Religious Studies faculty members present research at major conference

Faculty in the Department of Religious Studies presented research and participated in leadership roles at the joint annual meeting of the American Academy of Religion (AAR) and the Society of Biblical Literature (SBL), which took place online between Nov. 29 and Dec. 10.

Faculty in the Department of Religious Studies presented research and participated in leadership roles at the joint annual meeting of the American Academy of Religion (AAR) and the Society of Biblical Literature (SBL), which took place online between Nov. 29 and Dec. 10.

Professor Brian Pennington, currently Chair of the AAR’s Teaching and Learning Committee (TLC), was elected to the AAR’s Board of Directors in October. He assumed the duties of his three-year term during the annual meeting. As TLC chair, he helped to organize two sessions related to teaching in the pandemic– one examining online teaching as a mode of social justice and one for recent Ph.D.’s now on the job market and preparing to demonstrate their teaching methods in virtual campus interviews.

As president of the Society for the Study of Japanese Religions (SSJR), Professor Pamela Winfield organized and moderated a panel on “Old Paths and New Directions in Zen Buddhism: Celebrating Over Forty Years of Scholarship by Steven Heine.” She also presented a paper in the Buddhism and Japanese Religions co-sponsored panel on “The South Asian Roots of Japanese Buddhism: Seeking Shakyamuni by Richard Jaffe.” She also led the SSJR and Arts, Literature and Religion Unit business meetings.

Professors Winfield and Pennington and Assistant Professor Andrew Monteith were panelists at two sessions on the emerging figure of the public religion scholar. These sessions highlighted the work of a 10-member team examining the increasingly important public roles that scholars of religion are assuming in a polarized national climate. The initiative is funded by the Henry Luce Foundation and headquartered at Appalachian State University with support from the Elon Center for the Study of Religion, Culture, and Society.

Maude Sharpe Powell Professor of Religious Studies Lynn Huber presented twice as part of the Society of Biblical Literature. Her first paper, titled “Enslaved and Enthroned: Revelation’s Metaphorical Representation of the Faithful in Light of Ancient Enslavement Practices,” discussed a little-studied aspect of the text, specifically its enslavement imagery and its reference to “sealing” or branding individuals. Her second paper “On Priapic Humor in Revelation” was a part of review panel on Sarah Emanuel’s “Humor, Resistance, and Jewish Cultural Persistence in the Book of Revelation: Roasting Rome.”

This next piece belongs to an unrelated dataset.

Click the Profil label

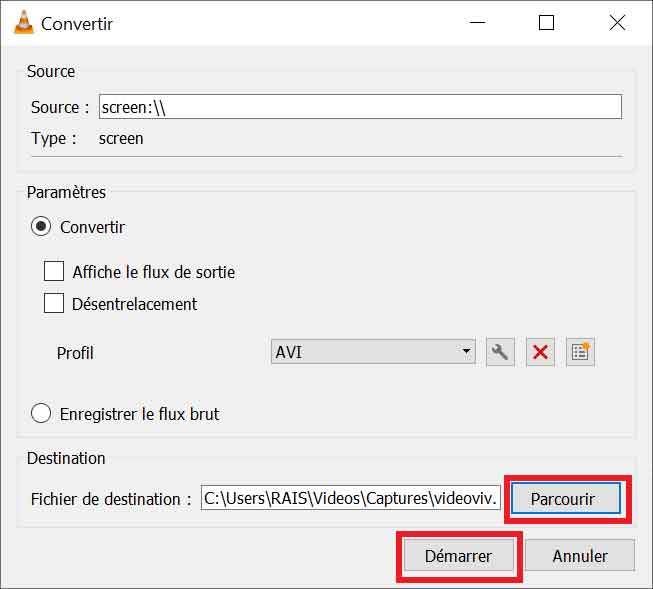coord(75,353)
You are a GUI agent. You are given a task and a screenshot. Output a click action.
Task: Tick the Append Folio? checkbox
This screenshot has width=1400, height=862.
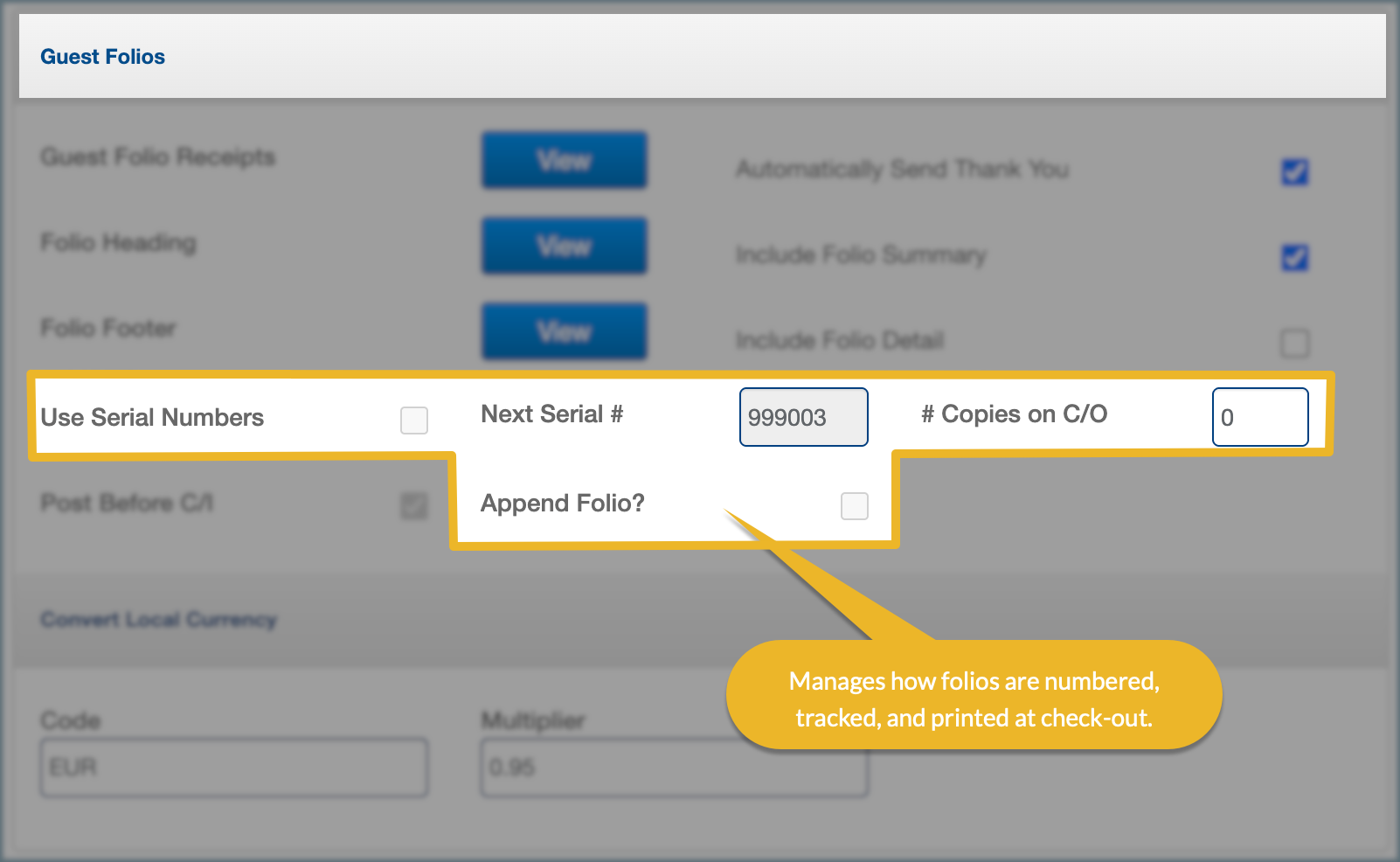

Instructor Ian Nelson Mills presented a paper titled “Did Theophilus of Antioch compose a Gospel Harmony?” in a panel on canon formation. He also co-organized a panel on revising doctoral dissertations for publication.

Associate Professor and Director of the Multifaith Scholars Program Amy L. Allocco presided at a panel titled “The Search for Communal Identity and the Making of Digital Hindu Publics in North America” that was sponsored by AAR’s North American Hinduism Unit.  Because the pandemic prevented her from conducting ethnographic fieldwork in South India this past summer, Allocco’s presentation, in a panel titled “International Collaboration in the Time of COVID-19 and Post-Pandemic Futures,” was postponed to the 2021 Annual Meeting. Allocco’s field research in South India was to have been jointly conducted with Dr. Xenia Zeiler (University of Helsinki, Finland) under the auspices of an AAR Collaborative International Research Grant that they received together for a project titled “Sweetening and Intensification: Processes and Currents Shaping Hindu Ritual Practices in Contemporary South Asia.”